The band open with ‘Tidal Wave’, and Gawenda’s vocals are crisp and clear with a slight echo making it sound dreamy and atmospheric. Bassist, Evan Tweedie and keyboard player Gideon Preiss lend their voices too, the three harmonising perfectly. It all sounds very big for being just four people, and everyone seems to exhale in unison as the song melts to a close. ‘Hundred Dollar Suit’, a track reminiscent of The Shins, rouses the audience from a trance-like state, and once more the band’s amazing harmonies resonate beautifully around the room. All the songs so far have had a much fuller sound than they do on the album, in particular ‘Dark Sea’ which closes on an epic organ solo.
Next up is a new song, with haunting vocals and lyrics reminiscent of early Bright Eyes. Husky Gawenda has a beautiful voice, and during the first minute of the song he is mesmerising, as if the rest of the band have disappeared and we’re just watching one man and his guitar. Between songs the band knock out a nice jazz-esque bass and drum jam with a clever use of the delay pedal by the bassist, breaking up the set and showing they’ve made a conscious effort to make the set more than just a stop and play effort. This leads into the start of ‘Fake Moustache’, a break from the folk vibe of the set so far and offering up a jazz element with a catchy bassline. At this point Gawenda interjects, ‘Just so you know, I didn’t mean to insult your city earlier’, referring to his previous comment about the weather. The apologetic statement pretty accurately sums up the nature of Husky’s music; humble and sensitive, every song is laden with genuine emotion. Looking around the room, the band has the small audience’s full attention for the duration of the longer than average set.
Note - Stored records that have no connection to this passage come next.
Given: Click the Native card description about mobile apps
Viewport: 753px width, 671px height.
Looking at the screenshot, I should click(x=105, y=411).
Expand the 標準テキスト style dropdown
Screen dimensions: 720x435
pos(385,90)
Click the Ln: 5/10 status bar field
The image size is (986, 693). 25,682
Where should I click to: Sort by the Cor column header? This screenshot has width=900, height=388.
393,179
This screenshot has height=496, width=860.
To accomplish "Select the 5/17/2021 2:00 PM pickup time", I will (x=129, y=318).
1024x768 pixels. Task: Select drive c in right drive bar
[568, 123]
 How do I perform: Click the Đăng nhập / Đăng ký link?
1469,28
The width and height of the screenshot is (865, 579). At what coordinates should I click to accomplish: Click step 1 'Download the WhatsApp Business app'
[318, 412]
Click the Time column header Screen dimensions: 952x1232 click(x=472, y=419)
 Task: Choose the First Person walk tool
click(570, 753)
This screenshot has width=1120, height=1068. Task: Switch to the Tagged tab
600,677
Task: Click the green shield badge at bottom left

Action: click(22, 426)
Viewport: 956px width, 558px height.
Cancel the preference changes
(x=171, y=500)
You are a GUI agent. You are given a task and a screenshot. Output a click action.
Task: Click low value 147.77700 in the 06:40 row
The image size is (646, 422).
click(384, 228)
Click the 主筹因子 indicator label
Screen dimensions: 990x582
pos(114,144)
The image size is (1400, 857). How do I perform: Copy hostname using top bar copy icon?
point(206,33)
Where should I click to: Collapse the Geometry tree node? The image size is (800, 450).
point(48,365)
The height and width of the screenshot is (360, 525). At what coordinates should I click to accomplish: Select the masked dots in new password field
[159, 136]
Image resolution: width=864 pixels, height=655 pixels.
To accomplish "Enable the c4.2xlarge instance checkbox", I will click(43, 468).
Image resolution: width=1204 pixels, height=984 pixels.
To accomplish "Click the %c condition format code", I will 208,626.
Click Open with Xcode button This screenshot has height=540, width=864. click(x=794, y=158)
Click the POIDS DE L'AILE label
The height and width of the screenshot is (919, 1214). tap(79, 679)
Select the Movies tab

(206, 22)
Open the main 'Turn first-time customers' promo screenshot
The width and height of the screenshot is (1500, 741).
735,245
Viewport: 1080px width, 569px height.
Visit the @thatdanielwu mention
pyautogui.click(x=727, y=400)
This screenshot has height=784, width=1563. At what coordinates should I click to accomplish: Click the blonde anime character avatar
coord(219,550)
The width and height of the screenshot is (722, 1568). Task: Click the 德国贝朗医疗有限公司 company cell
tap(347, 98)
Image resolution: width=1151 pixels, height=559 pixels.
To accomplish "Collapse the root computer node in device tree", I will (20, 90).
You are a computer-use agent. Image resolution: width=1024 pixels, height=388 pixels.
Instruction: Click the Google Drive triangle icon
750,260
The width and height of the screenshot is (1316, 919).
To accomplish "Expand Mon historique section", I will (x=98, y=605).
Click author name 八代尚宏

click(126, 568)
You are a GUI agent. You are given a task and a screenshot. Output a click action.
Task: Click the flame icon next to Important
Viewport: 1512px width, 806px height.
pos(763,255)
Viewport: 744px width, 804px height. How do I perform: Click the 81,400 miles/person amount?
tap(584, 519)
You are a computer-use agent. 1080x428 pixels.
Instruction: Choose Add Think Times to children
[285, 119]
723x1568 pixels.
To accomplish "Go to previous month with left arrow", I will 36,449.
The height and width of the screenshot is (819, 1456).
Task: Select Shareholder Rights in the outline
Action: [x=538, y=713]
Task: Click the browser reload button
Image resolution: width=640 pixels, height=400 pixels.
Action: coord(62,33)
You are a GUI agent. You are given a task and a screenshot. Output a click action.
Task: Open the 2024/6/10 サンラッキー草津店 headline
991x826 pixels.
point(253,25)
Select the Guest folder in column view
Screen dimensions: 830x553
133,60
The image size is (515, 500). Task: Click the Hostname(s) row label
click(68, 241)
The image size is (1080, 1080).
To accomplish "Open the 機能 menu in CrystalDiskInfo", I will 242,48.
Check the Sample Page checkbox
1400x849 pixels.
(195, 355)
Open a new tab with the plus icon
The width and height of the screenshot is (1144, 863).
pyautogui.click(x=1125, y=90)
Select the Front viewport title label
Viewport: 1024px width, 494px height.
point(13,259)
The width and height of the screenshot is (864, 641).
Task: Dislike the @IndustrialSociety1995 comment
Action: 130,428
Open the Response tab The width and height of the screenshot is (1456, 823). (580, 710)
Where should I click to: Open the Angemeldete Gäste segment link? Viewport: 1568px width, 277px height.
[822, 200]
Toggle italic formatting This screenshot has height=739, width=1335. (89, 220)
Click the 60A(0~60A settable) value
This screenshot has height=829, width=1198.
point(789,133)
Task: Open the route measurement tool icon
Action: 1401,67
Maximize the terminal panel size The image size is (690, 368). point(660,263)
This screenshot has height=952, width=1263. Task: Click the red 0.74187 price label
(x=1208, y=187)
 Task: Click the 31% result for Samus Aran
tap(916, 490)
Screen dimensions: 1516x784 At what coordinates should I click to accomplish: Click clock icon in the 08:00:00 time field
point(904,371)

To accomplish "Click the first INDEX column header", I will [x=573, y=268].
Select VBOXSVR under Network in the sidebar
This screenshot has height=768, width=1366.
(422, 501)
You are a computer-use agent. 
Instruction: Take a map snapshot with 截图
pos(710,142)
Everyone is reacting to the music in a similar fashion; there’s a few people with their eyes closed, unconsciously swaying. Everywhere there are tapping feet. Mine are doing it too. The set-up of the venue and the fact that everyone is sitting down makes it feel as if we’re being told a story, all of us listening intently to every word.
‘Hunter’ ‘s vocal harmonies and piano are like a lullaby, and by this point my eyes are feeling heavy, though this might be more to do with the comfy seat and glass of wine than the music itself. A well-timed piano and drum jam wakes me up, followed by a heartfelt piano solo that shows off the talents of keyboardist Gideon Preiss.
A cover of Leonard Cohen’s ‘Lover, Lover, Lover’ is next, and the band abandon their instruments, with drummer Luke Collins picking up the guitar while the other three sing. Preiss and Tweedie each sing a few lines by themselves; both showing that they could be singers in their own right. ‘History’s Door’, one of the band’s more upbeat, catchy songs and my favourite from the album, is the finale and the set comes to a perfectly timed close.
Considering Sleazy’s is best known for showcasing more rock’n’roll acts than folk, it was a pleasant surprise that Husky managed to sound so big and atmospheric in such a small venue. The sound man did a fantastic job, but much credit must also go to the band who played every note with just the right amount of sensitivity. If you’re not convinced by the album, after a gig you will be: the quality of sound is a lot stronger and more ambient than on CD, and this combined with the element of the unexpected make Husky a band that really ought to be seen live.